### Provided passage
January 30, 2026 00:00:00


Coordination Headquarters for the Treatment of Prisoners of War employees walk past refrigerator trucks carrying bodies of Ukrainian military personnel returned by Russia on Thursday — AFP

BRUSSELS, Jan 29 (AFP): EU top diplomat Kaja Kallas warned Thursday that Ukraine was facing a "humanitarian catastrophe" as Russian strikes cut power in frigid winter conditions.

Kallas said that despite US-led talks to end the war in Abu Dhabi Russia was "bombing Ukrainians, trying to bomb and freeze them to surrender".

"It's a very hard winter and Ukrainians are really suffering. There is a humanitarian catastrophe coming there," she said at the start of an EU meeting in Brussels.

Russia has stepped up its strikes against Ukraine's power and heating infrastructure, plunging residents into darkness and cold as temperatures have dropped as low as -20C.

The EU is looking to step up support for Ukraine's power grid and is preparing a new round of sanctions on Moscow for the fourth anniversary of its invasion next month.

Sweden's foreign minister Maria Stenergard called for "a full services maritime ban on all Russian vessels that transport energy" to further curb Moscow's revenues.

She also urged a ban on fertiliser imports from Russia and a prohibition on exporting luxury goods from the EU to the country.

"We need to put more pressure on Russia. That is the only way to stop the killing," she said.

The EU has already imposed 19 rounds of sanctions on Russia since the 2022 invasion of Ukraine and Kallas said Thursday the EU would also add Russia to the bloc's money-laundering blacklist.

In a separate initiative, Estonia's foreign minister called for EU countries to impose a coordinated Schengen visa ban on Russians who have fought in Ukraine.

Ukraine receives 1,000

bodies from Russia

Kyiv said on Thursday that it had received from Russia 1,000 remains of people that Moscow said were Ukrainian soldiers killed fighting the Kremlin's army.

The exchange of prisoners of war and the remains of killed soldiers is one of the few remaining areas of cooperation between Kyiv and Moscow, which invaded Ukraine in February 2022.

"Today, repatriation measures took place, under which 1,000 bodies of the deceased, which the Russian side claims belong to Ukrainian defenders, were returned to Ukraine," Kyiv's Coordination Headquarters for the Treatment of Prisoners of War, said in a statement on social media.

Kremlin aide Vladimir Medinsky confirmed an exchange had taken place, writing on Telegram that the Russian side had received the remains of 38 killed Russian soldiers.

### Data shown
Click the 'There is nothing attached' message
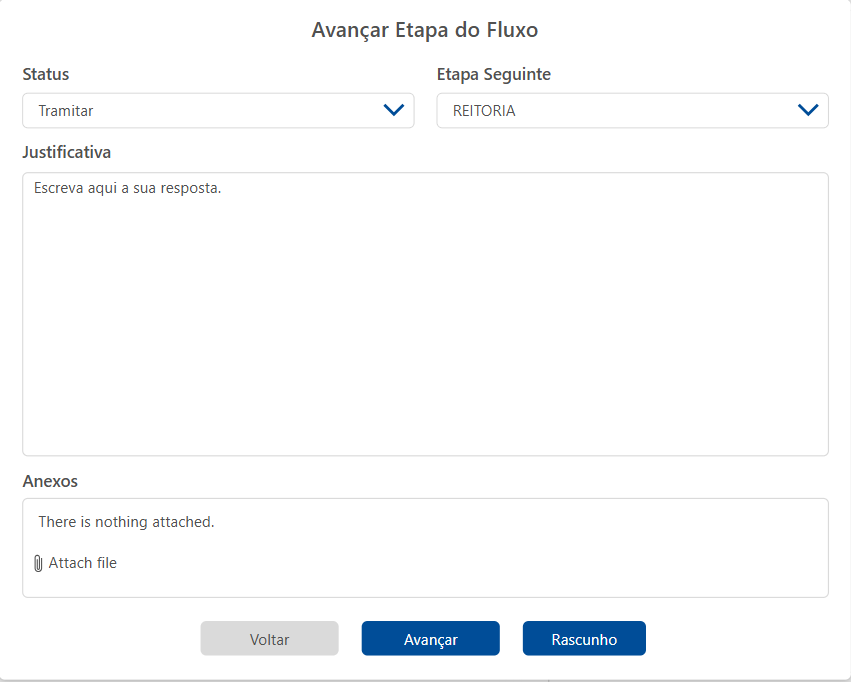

### Your objective
Reproduce the Ukraine news report word for word, everything from "Kyiv said on" down to "on social media.".

### Written reply
Kyiv said on Thursday that it had received from Russia 1,000 remains of people that Moscow said were Ukrainian soldiers killed fighting the Kremlin's army.

The exchange of prisoners of war and the remains of killed soldiers is one of the few remaining areas of cooperation between Kyiv and Moscow, which invaded Ukraine in February 2022.

"Today, repatriation measures took place, under which 1,000 bodies of the deceased, which the Russian side claims belong to Ukrainian defenders, were returned to Ukraine," Kyiv's Coordination Headquarters for the Treatment of Prisoners of War, said in a statement on social media.